● **TASK DETAILS**
Write out the sermon on Mark 12:35-40 again, starting at the words "READ: Mark 12:35-40" and stopping after "Jesus! (Vv. 35-37)", with "Christians" swapped for "believers" each time it appears.

Sunday, December 05, 2010

What do you value in life? - Mark 12:35-40

What do you value in life? - Mark 12:35-40
By Pastor Lee Hemen
December 5, 2010 AM

In the gangland movie, “The Untouchables,” Elliot Ness, played by Kevin Costner, moans, “I want to get Capone! I don’t know how to do it.” Malone a tough hardnosed Irish-American cop, played by Sean Connery, tells him, “You wanna know how to get Capone? They pull a knife, you pull a gun. He sends one of yours to the hospital; you send one of his to the morgue. That’s the Chicago way! And that’s how you get Capone. Now do you want to do that? Are you ready to do that? I’m offering you a deal. Do you want this deal?” The movie is about how Elliot Ness takes on the notorious gangster Al Capone during Prohibition. Ness faced a huge challenge in trying to bring down Capone because of a corrupt Chicago police department. It was a time of greed and ungodliness fueled by people’s addiction to booze. Interestingly, before they agree to work together, Malone tells Ness, “The Lord hates cowards.”

Here in Mark’s gospel we find Jesus facing the same kind of tactics. Jesus has been challenged again and again by consecutive questioners. Each time he has deflected and met their assaults, not with knives, guns, or by sending someone to the morgue, but with wit, wisdom, and Messianic insight. In today’s passage in Mark we find Jesus kind of turning the tables on his questioners and the crowd loves it. Now he is the one asking the tough questions, yet he is getting no good replies.

READ: Mark 12:35-40


Why is it that Christians become embarrassed when folks find out they follow Jesus? Far too many of us allow the world to dictate how we are to live our lives or respond. We have falsely been led to think that turning the other cheek means being silent, self-conscious, and humiliated. Yet, if we truly think that Jesus is the way, the truth, and the life and no one comes to the father but by him, then we would do well to reevaluate what we value in life as Christians. Mark’s gospel teaches us anew to realize that…


I. In life there is value in knowing Jesus! (Vv. 35-37)

● **DATA SUPPLIED**
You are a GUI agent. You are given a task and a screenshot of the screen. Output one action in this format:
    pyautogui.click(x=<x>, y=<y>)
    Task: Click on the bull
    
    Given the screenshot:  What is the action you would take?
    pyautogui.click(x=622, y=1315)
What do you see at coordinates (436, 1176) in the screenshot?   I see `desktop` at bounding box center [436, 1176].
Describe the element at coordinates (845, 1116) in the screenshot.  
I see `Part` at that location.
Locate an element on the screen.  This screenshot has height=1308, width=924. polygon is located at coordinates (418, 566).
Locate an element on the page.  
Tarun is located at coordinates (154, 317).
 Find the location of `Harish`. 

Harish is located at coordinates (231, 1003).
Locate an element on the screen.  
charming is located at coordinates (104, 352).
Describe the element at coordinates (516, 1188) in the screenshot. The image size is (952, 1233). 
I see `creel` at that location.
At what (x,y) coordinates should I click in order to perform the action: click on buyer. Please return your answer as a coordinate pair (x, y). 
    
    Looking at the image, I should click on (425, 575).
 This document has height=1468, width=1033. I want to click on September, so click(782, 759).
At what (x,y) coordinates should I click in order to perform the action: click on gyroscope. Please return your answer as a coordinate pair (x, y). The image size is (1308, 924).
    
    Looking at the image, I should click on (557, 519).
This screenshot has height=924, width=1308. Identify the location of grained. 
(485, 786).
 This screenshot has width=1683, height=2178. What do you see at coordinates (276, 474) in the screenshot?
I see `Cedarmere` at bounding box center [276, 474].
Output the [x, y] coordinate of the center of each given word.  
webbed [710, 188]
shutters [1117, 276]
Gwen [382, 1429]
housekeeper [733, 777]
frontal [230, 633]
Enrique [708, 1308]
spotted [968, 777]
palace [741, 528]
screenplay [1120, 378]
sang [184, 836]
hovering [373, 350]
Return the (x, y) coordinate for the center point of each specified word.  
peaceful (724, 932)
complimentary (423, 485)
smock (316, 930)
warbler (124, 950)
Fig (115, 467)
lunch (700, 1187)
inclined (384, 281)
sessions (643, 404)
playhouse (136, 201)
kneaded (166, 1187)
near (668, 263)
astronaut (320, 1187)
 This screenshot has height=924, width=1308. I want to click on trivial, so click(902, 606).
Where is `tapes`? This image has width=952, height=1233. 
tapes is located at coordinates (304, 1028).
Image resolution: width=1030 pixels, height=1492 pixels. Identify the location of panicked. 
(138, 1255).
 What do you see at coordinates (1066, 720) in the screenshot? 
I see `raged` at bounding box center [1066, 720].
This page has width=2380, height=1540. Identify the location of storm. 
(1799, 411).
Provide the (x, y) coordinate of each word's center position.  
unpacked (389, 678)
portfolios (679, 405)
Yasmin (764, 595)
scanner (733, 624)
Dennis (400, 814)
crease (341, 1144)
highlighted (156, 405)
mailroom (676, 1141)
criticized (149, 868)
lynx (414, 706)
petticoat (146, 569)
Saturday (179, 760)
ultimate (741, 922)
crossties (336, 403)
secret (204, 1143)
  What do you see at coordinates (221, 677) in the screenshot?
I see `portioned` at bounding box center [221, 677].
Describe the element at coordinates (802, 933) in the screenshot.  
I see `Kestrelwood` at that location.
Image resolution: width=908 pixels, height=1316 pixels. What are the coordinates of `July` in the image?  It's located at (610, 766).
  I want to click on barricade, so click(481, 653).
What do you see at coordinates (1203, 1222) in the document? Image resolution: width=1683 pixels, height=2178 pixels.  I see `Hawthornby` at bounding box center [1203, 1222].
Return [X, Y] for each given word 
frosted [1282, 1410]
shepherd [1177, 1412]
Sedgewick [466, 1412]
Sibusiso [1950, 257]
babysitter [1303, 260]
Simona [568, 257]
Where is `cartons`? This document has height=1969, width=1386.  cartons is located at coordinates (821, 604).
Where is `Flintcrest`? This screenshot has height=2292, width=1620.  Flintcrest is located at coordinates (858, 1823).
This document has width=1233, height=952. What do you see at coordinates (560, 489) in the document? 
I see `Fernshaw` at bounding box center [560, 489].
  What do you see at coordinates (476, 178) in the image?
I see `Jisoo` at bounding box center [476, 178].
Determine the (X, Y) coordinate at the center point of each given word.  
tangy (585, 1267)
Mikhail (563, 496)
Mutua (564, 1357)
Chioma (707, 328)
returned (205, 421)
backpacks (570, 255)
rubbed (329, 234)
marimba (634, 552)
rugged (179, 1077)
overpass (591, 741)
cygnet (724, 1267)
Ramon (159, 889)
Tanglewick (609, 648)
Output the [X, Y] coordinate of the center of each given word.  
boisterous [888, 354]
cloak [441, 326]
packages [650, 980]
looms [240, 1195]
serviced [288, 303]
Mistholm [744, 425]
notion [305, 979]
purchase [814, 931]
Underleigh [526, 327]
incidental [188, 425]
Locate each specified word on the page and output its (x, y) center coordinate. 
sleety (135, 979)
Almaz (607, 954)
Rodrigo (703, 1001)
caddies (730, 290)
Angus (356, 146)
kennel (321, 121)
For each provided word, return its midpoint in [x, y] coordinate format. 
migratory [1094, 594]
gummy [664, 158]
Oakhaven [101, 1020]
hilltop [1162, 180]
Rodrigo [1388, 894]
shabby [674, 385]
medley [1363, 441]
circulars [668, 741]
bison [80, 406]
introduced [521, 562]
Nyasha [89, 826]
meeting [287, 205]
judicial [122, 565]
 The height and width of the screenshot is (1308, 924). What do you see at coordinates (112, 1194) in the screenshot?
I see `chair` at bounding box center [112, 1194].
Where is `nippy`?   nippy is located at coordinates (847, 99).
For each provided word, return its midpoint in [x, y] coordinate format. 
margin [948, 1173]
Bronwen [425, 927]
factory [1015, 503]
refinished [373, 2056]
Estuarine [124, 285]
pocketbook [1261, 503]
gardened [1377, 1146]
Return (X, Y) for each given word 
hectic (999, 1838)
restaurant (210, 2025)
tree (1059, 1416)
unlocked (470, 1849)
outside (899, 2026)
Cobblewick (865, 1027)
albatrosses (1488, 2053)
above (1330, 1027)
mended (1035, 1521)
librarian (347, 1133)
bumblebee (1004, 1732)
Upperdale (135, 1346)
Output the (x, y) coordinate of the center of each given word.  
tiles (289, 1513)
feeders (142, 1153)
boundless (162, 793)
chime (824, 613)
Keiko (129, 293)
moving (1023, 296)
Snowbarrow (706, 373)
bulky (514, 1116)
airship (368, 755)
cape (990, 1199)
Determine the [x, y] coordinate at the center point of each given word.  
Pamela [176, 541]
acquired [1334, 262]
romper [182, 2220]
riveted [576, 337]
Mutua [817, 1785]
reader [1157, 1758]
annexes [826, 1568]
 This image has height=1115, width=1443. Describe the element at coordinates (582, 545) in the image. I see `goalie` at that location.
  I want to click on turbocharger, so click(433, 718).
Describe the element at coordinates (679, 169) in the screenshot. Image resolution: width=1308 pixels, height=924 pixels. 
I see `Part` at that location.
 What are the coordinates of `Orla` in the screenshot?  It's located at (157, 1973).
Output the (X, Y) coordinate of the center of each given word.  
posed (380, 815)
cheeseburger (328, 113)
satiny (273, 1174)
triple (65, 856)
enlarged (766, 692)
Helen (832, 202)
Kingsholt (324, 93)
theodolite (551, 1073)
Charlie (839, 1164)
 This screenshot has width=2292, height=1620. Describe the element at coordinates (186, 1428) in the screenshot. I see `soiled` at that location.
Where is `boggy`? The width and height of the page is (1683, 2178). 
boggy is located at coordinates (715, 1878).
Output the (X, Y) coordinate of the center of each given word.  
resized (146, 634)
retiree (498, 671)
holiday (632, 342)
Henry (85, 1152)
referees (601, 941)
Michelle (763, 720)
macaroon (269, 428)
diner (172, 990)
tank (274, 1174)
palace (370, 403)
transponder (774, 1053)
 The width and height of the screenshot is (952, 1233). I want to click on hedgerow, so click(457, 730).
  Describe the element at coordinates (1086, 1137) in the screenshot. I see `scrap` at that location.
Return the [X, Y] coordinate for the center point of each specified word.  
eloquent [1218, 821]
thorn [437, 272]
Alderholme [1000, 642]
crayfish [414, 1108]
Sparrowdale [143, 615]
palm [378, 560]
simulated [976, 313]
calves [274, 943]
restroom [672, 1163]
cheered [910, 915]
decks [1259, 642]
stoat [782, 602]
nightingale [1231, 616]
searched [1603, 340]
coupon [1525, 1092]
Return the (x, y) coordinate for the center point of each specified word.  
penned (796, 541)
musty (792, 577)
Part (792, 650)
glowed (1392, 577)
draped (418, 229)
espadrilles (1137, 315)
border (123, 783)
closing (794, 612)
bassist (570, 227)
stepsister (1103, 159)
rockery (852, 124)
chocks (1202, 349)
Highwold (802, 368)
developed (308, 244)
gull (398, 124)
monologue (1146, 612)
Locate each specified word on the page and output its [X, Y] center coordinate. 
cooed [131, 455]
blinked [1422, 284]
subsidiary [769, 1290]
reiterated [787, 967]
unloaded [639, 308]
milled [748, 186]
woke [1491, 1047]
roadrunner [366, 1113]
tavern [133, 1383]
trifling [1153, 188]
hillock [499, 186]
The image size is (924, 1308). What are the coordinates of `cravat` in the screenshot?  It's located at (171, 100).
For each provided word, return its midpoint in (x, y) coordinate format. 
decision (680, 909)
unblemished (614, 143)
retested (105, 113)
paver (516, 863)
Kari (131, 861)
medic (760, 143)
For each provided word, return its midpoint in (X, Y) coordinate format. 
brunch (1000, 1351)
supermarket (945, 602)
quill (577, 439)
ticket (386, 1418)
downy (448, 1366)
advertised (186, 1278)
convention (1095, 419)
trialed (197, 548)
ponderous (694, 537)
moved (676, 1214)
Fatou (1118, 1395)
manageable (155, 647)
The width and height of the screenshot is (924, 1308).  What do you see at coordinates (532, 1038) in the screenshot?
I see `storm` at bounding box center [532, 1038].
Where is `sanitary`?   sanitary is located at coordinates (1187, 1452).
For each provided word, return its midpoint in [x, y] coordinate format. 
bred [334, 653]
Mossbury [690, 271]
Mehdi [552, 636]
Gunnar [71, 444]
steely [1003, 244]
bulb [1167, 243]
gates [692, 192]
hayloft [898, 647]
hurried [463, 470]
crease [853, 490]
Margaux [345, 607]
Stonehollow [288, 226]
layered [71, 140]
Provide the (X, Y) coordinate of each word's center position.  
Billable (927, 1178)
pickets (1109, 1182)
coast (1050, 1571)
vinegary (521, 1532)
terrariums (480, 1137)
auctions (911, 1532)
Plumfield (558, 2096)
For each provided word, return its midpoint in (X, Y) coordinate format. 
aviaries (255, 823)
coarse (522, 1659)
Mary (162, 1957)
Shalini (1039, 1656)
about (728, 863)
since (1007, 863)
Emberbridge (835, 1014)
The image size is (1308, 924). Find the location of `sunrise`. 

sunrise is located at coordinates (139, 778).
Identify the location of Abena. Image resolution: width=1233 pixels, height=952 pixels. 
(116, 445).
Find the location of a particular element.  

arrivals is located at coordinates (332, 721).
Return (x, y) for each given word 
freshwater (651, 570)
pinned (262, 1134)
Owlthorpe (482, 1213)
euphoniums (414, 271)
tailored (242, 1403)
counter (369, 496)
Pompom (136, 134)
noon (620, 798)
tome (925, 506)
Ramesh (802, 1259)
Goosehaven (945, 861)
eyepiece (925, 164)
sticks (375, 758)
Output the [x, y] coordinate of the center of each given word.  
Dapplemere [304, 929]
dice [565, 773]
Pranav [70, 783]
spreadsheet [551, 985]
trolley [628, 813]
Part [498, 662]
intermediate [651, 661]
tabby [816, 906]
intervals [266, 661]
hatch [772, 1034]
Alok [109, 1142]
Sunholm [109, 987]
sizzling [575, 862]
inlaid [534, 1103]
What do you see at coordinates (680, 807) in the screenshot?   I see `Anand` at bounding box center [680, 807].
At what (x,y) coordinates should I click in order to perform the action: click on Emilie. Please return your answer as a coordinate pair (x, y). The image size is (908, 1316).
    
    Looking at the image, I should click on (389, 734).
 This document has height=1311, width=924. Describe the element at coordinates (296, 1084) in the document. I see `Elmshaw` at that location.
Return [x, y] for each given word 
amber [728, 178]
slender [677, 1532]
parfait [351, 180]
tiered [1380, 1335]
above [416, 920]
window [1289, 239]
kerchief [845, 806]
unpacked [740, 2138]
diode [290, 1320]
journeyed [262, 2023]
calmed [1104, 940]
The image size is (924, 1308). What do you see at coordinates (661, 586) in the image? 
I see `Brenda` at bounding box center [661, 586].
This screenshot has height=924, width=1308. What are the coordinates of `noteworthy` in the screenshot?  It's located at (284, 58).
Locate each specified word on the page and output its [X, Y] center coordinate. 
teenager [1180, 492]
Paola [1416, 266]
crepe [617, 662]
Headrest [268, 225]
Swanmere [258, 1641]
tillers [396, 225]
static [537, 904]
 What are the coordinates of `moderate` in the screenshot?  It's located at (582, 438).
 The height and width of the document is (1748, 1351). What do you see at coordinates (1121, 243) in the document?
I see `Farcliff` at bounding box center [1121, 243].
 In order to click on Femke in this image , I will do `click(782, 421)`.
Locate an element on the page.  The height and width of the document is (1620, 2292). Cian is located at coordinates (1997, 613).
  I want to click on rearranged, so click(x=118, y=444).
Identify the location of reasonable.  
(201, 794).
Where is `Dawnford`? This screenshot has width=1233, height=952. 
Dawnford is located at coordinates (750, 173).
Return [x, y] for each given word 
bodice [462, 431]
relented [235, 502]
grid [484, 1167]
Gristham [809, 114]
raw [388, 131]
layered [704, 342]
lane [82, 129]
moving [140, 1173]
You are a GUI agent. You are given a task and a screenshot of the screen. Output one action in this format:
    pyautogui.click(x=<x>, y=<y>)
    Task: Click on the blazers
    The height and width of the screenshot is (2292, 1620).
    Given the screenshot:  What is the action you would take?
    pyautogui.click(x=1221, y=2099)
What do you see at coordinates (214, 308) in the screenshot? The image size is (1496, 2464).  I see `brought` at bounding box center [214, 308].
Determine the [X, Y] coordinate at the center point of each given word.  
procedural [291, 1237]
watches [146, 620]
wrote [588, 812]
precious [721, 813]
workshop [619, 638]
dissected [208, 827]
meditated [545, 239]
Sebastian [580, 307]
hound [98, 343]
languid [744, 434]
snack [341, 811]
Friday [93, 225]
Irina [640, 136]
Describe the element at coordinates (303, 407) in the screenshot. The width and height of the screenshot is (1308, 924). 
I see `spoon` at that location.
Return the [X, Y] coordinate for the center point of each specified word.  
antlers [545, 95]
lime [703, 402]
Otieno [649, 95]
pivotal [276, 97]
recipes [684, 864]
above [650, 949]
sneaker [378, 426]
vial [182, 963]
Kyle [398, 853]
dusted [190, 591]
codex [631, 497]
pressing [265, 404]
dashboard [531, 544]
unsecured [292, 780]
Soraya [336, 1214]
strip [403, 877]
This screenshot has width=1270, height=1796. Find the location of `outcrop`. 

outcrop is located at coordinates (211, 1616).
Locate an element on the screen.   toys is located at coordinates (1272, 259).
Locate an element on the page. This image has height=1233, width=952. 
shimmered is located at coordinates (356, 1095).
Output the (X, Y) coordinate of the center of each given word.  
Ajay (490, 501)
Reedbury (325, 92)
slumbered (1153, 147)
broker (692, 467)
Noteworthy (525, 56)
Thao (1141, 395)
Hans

● **YOUR SOLUTION**
READ: Mark 12:35-40


Why is it that believers become embarrassed when folks find out they follow Jesus? Far too many of us allow the world to dictate how we are to live our lives or respond. We have falsely been led to think that turning the other cheek means being silent, self-conscious, and humiliated. Yet, if we truly think that Jesus is the way, the truth, and the life and no one comes to the father but by him, then we would do well to reevaluate what we value in life as believers. Mark’s gospel teaches us anew to realize that…


I. In life there is value in knowing Jesus! (Vv. 35-37)